Data items –
☆ ☆ ☆ ☆ ☆

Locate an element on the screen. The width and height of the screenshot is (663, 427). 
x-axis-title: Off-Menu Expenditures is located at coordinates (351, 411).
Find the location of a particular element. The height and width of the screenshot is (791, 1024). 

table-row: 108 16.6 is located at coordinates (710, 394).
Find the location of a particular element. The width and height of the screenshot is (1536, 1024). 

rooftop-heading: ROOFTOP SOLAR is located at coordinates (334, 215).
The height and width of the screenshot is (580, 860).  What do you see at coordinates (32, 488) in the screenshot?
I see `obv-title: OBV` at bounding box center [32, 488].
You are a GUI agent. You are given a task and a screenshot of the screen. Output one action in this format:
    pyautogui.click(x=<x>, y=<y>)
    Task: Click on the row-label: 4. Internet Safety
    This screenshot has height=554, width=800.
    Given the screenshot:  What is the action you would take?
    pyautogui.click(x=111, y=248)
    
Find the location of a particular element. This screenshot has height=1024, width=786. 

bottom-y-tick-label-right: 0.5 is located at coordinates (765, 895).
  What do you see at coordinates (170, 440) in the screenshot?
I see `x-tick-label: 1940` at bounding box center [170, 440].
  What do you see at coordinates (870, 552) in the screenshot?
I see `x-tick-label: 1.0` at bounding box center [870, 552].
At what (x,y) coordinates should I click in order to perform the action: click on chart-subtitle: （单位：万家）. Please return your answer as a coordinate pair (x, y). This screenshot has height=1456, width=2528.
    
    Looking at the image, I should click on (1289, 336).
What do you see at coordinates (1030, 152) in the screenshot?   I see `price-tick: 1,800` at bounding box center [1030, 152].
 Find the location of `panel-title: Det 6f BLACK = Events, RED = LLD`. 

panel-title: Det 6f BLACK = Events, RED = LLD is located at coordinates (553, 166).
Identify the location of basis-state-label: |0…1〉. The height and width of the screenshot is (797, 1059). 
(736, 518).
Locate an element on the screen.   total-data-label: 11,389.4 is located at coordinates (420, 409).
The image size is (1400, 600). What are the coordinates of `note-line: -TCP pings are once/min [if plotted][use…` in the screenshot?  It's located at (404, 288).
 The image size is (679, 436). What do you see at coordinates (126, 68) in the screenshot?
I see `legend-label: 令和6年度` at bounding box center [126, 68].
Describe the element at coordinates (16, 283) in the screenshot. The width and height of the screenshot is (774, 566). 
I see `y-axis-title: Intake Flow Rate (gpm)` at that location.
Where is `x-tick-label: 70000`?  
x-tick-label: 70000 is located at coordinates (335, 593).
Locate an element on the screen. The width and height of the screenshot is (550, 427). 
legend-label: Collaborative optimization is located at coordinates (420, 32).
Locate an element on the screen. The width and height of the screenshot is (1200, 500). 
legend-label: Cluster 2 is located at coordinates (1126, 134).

☆ ☆ ☆ ☆ ☆

EXERCISE PROMPT – Reproduce every line of the items above without any alteration.

ANSWER AREA –
Locate an element on the screen. The width and height of the screenshot is (663, 427). 
x-axis-title: Off-Menu Expenditures is located at coordinates (351, 411).
Find the location of a particular element. The height and width of the screenshot is (791, 1024). 

table-row: 108 16.6 is located at coordinates (710, 394).
Find the location of a particular element. The width and height of the screenshot is (1536, 1024). 

rooftop-heading: ROOFTOP SOLAR is located at coordinates (334, 215).
The height and width of the screenshot is (580, 860).  What do you see at coordinates (32, 488) in the screenshot?
I see `obv-title: OBV` at bounding box center [32, 488].
You are a GUI agent. You are given a task and a screenshot of the screen. Output one action in this format:
    pyautogui.click(x=<x>, y=<y>)
    Task: Click on the row-label: 4. Internet Safety
    This screenshot has height=554, width=800.
    Given the screenshot:  What is the action you would take?
    pyautogui.click(x=111, y=248)
    
Find the location of a particular element. This screenshot has height=1024, width=786. 

bottom-y-tick-label-right: 0.5 is located at coordinates (765, 895).
  What do you see at coordinates (170, 440) in the screenshot?
I see `x-tick-label: 1940` at bounding box center [170, 440].
  What do you see at coordinates (870, 552) in the screenshot?
I see `x-tick-label: 1.0` at bounding box center [870, 552].
At what (x,y) coordinates should I click in order to perform the action: click on chart-subtitle: （单位：万家）. Please return your answer as a coordinate pair (x, y). This screenshot has height=1456, width=2528.
    
    Looking at the image, I should click on (1289, 336).
What do you see at coordinates (1030, 152) in the screenshot?   I see `price-tick: 1,800` at bounding box center [1030, 152].
 Find the location of `panel-title: Det 6f BLACK = Events, RED = LLD`. 

panel-title: Det 6f BLACK = Events, RED = LLD is located at coordinates (553, 166).
Identify the location of basis-state-label: |0…1〉. The height and width of the screenshot is (797, 1059). 
(736, 518).
Locate an element on the screen.   total-data-label: 11,389.4 is located at coordinates (420, 409).
The image size is (1400, 600). What are the coordinates of `note-line: -TCP pings are once/min [if plotted][use…` in the screenshot?  It's located at (404, 288).
 The image size is (679, 436). What do you see at coordinates (126, 68) in the screenshot?
I see `legend-label: 令和6年度` at bounding box center [126, 68].
Describe the element at coordinates (16, 283) in the screenshot. The width and height of the screenshot is (774, 566). 
I see `y-axis-title: Intake Flow Rate (gpm)` at that location.
Where is `x-tick-label: 70000`?  
x-tick-label: 70000 is located at coordinates (335, 593).
Locate an element on the screen. The width and height of the screenshot is (550, 427). 
legend-label: Collaborative optimization is located at coordinates (420, 32).
Locate an element on the screen. The width and height of the screenshot is (1200, 500). 
legend-label: Cluster 2 is located at coordinates (1126, 134).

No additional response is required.